Table 4: Percent apparent of true DM digestibility, microbial biomass production (mg), cumulative gas produced (mL), ATP (mmol L-1), percent efficiency of microbial production, YATP and partition factors at 24 h of incubation of the complete diets tested
Mean of four observations, Means bearing different superscript within column differs significantly (p<0.05), L= Banana leaves; PS = Banana Pseudostem; S = Banana stem

The energetic efficiency was lowest in L60 and highest in control. The CO2:CH4 did not show any significant difference among the ten complete diets. Apparent digestibility indicates that complete diets L30, L60, L30S30, PS30S30 have comparable digestibility with control, while the PS60 had significantly (p<0.05) lowest digestibility. The rest diets had significantly (p<0.01) better digestibility than control diet.
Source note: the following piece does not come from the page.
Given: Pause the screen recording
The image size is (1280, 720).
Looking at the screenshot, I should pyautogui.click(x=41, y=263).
The excellent performance of diets containing leaves (L30, L60) had widest acetate to propionate ratio and high NGR. Diets containing stem (high total ash) in combination with other by-products were able to register better apparent digestibility inspite of their ash content.
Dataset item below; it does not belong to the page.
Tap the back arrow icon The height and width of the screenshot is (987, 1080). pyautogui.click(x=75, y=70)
However, when the values of true digestibility (Table 4) were examined, only L30 and PS30 were comparable to control and were significantly (p<0.05) higher than the rest. The true digestibility could be assessed according to the level of inclusion of test materials (banana stem, pseudostem and leaves). It was observed that as the level of inclusion of leaves increased from 30 to 60%, depression (p<0.05) in digestibility was noticed. Similarly, when the pseudostem was enhanced from 30 to 60%, depression (p<0.05) in digestibility was observed, where as such trend was not observed in stem and were comparable to L30PS30, L30S30 and PS30S30. It is quite possible that tannin could be attributed to this inversely proportional effect as quoted by Kumar and Vaithiyanathan (1990) who concludes that presence of tannins in many nutritionally important tree leaves reduces their utilization as ruminant feed. A tannin content of about 5% in browse was reported act as a feeding deterrent and influence digestibilities.
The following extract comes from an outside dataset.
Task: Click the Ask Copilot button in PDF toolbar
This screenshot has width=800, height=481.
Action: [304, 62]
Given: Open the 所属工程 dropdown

Percent apparent of true DM digestibility, microbial biomass production (mg), cumulative gas produced (mL), ATP (mmol L-1), percent efficiency of microbial production, YATP and partition factors at 24 h of incubation of the complete diets tested are presented in Table 4. Microbial mass production data revealed L30 and PS30 were comparable to control and the rest had significantly (p<0.05) lower microbial biomass production. The PS60, S30, S60, L30PS30, L30S30 and PS30S30 were all very poor (p<0.05) in supporting the microbial mass production.

Highest cumulative gas (mL) production was observed in control. Significantly (p<0.05) lower gas production than control was observed in diets L30, P30 and S30, while the rest diets had significantly (p<0.05) lower ability to produce gas.

The ATP yield for the ten different complete diets did not show any significant difference. However, the efficiency of microbial biomass production revealed that only L30 was comparable to control and the rest were significantly (p<0.05) poorer, among which L60 and PS30 were having significantly (p<0.05) higher efficiency than the rest diets. Consequent to the performance of the above mentioned parameters, YATP was highest (p<0.05) in control followed by L30, which inturn was significantly higher (p<0.05) than PS30. All the other diets were significantly (p<0.05) lower in YATP (Table 4).

The data on YATP, SCFA and gas produced, microbial mass generated in relation to degraded substrate of the ten complete diets indicate that control diet had the most preferred fermentable characteristics and comparable to that was L30. All the rest diets were inferior. Hence it is concluded that banana leaves could be used in complete diet upto 30% inclusion level.

ACKNOWLEDGMENT

The authors gratefully acknowledge the Tamil Nadu Veterinary and Animal Sciences University authorities for the facilities rendered in conducting this study as a part of M.V.Sc. Thesis.